In 2025 and 2026, researchers have turned a spotlight on how Artificial Intelligence is reshaping Computational Thinking (CT)—the cognitive ability to solve problems, design systems, and understand human behavior through computer science concepts.
A seminal systematic literature review (e.g., Rahimi & Maathuis, 2025) titled “AI in Computational Thinking Education in Higher Education” examines how AI tools are moving beyond simple coding assistants to become core components of the “CT mindset.”
1. The Intersection: AI and CT Components
The review highlights that AI does not just “help” with CT; it redefines its core components for university students.
| CT Component | AI’s Role in Higher Education | Effect on Learning |
| Abstraction | AI tools help students identify high-level patterns in massive datasets. | Shifts focus from syntax to architectural thinking. |
| Algorithmic Design | Generative AI suggests multiple algorithmic paths for a single problem. | Encourages comparative analysis and optimization. |
| Decomposition | AI-driven “solvers” break complex engineering problems into modular tasks. | Helps students manage cognitive load in advanced projects. |
| Debugging | Intelligent Tutoring Systems (ITS) provide “scaffolded” hints rather than just fixes. | Promotes metacognition (thinking about the “why” behind errors). |
2. Emerging AI Techniques in CT Education
The meta-analysis identifies specific AI methodologies currently being used in university labs:
- Predictive Student Modeling: Using machine learning to create a profile of a student’s CT background. This allows platforms to adapt the difficulty of coding challenges in real-time.

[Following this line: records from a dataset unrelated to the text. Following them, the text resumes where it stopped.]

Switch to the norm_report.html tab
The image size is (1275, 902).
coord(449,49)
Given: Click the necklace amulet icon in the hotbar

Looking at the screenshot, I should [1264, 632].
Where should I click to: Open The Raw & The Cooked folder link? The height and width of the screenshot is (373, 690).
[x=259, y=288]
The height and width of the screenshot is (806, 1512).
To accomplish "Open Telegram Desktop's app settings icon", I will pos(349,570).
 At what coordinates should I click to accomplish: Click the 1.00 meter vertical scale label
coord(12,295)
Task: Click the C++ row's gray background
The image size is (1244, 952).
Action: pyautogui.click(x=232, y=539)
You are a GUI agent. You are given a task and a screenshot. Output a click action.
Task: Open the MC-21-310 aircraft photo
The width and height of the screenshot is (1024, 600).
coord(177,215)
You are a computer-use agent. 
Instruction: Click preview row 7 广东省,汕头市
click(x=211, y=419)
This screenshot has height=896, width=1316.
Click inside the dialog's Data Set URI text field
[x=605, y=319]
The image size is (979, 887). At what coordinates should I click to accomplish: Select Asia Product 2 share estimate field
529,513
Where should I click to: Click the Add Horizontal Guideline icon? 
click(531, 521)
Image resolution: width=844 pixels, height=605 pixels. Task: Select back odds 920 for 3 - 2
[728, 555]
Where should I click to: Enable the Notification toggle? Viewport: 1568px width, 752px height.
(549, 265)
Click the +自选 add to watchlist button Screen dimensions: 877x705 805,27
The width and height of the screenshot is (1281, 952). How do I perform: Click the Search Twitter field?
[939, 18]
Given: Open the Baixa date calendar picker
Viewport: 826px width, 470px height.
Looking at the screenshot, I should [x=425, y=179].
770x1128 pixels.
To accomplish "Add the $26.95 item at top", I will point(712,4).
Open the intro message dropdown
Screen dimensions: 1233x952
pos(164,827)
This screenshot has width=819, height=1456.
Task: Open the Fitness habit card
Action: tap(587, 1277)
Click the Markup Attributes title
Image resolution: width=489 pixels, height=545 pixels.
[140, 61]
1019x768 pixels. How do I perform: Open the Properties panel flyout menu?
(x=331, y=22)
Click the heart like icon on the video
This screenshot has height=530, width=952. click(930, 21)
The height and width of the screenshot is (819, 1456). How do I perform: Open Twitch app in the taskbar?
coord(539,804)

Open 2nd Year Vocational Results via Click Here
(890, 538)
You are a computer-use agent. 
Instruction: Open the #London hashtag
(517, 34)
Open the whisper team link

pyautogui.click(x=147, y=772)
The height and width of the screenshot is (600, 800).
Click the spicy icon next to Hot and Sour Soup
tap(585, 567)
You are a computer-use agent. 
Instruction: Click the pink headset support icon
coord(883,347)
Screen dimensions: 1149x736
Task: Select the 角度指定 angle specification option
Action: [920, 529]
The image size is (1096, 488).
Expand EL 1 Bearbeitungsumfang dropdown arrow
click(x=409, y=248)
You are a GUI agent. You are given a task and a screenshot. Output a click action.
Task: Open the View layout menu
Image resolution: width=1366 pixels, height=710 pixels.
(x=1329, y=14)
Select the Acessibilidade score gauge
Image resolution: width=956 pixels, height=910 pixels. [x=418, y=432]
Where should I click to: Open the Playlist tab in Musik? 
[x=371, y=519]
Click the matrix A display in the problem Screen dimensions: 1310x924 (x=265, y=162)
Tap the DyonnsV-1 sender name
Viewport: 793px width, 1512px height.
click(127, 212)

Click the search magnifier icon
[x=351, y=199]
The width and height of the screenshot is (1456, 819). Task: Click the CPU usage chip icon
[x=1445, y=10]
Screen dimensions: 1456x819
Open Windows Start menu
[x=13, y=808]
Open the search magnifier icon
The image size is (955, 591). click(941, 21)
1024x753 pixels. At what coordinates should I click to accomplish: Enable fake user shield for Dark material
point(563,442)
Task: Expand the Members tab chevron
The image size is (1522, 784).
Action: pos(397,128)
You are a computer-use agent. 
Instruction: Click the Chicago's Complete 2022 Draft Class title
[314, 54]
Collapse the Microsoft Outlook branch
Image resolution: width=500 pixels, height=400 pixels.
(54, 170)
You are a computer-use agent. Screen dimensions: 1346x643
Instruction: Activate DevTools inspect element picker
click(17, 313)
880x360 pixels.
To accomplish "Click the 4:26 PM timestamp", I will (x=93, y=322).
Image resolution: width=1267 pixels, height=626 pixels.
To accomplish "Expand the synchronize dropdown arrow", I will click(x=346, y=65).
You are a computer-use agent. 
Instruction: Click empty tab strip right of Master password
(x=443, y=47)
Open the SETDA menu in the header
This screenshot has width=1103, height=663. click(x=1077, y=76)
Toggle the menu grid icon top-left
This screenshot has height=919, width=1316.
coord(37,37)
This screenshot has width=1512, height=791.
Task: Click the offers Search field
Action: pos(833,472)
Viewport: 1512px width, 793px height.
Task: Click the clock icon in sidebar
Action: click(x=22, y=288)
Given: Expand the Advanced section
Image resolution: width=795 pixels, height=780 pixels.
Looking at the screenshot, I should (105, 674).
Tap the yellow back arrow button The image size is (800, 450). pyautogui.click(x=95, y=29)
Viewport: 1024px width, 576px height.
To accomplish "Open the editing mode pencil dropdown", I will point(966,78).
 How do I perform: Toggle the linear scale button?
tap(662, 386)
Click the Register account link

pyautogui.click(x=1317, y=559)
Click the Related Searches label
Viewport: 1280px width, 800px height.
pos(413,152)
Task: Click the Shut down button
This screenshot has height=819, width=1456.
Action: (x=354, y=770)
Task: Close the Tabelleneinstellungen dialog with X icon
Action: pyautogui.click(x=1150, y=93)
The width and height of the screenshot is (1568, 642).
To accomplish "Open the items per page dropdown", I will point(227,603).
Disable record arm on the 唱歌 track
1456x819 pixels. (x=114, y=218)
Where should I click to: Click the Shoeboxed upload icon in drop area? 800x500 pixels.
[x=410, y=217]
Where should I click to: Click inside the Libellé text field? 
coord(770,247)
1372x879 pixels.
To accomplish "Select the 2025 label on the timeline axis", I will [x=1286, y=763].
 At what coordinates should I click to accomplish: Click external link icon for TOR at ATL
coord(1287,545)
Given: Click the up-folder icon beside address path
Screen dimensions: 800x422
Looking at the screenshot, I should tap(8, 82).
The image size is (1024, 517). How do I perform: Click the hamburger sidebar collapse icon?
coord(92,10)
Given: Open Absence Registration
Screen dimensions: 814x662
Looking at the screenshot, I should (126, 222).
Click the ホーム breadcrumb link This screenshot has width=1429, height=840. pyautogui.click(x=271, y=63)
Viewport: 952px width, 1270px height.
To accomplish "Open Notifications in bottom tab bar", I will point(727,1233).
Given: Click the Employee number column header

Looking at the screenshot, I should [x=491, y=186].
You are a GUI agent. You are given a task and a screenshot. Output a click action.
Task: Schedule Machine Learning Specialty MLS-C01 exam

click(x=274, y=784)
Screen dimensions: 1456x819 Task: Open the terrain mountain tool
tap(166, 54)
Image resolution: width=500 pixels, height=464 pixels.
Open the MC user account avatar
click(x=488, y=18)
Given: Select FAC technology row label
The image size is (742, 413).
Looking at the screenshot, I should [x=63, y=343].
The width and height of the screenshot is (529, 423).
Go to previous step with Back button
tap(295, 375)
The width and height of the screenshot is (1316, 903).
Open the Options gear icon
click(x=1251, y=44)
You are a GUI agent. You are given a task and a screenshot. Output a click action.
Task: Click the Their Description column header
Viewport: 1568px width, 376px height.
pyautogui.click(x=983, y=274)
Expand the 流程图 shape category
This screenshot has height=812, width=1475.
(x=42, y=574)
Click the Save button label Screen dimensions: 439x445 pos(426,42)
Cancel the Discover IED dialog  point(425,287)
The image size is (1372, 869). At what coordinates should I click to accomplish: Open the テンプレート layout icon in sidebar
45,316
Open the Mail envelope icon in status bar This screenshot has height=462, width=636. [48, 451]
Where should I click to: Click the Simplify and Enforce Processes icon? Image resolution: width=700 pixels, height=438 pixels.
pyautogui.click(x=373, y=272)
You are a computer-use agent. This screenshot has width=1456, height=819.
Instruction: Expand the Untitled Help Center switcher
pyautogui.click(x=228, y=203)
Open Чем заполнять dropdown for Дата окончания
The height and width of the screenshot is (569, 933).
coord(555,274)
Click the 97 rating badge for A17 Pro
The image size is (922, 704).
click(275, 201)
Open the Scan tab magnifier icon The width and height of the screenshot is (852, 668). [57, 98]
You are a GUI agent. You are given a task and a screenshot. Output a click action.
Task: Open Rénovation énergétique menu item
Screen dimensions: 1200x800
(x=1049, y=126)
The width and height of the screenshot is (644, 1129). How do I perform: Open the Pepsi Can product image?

- Explainable AI (XAI) as a Tutor: New systems (e.g., Conati et al., 2025) explain why an AI provided a specific hint, helping students understand the underlying logic of the solution.
- Multimodal Analytics: Capturing students’ eye movements, keystrokes, and verbal explanations to assess “CT-in-action,” providing a much richer assessment than a final exam score.
3. Benefits vs. The “Creativity Dip”
The 2025 review presents a nuanced view of the impact of AI on the student experience.
The Promises:
- Personalization: AI addresses the issue of “diverse backgrounds,” allowing students with no prior coding experience to catch up through adaptive paths.
- Motivation: The use of social robots and AI-driven gamification has been shown to significantly promote the acquisition of CT skills.
The Pitfalls:
- Creativity Erosion: A significant finding in recent studies (e.g., Liang, 2025) suggests that over-reliance on Generative AI can diminish a student’s ability to find “out-of-the-box” solutions, as they default to the “statistically average” answer provided by the model.
- Complexity Barrier: Many educators report that the knowledge required to develop and manage these AI-CT tools is a major hurdle for universities with limited technical budgets.
4. Key Recommendations for 2026
The systematic review concludes that for AI to successfully “bridge the gap” in CT education, institutions must:
- Move to “White-Box” AI: Use tools that allow students to see and audit the AI’s logic, rather than “Black-Box” tools that simply output code.
- Foster Human-AI Symbiosis: Redesign curricula where the goal is not to “compete” with AI, but to use AI as a collaborator to tackle “wicked” problems that neither could solve alone.
- Address Invalid Assumptions: The review warns that many current AI tools assume all students learn at a “normal” pace; 2026 models must account for neurodiversity and varied prior knowledge.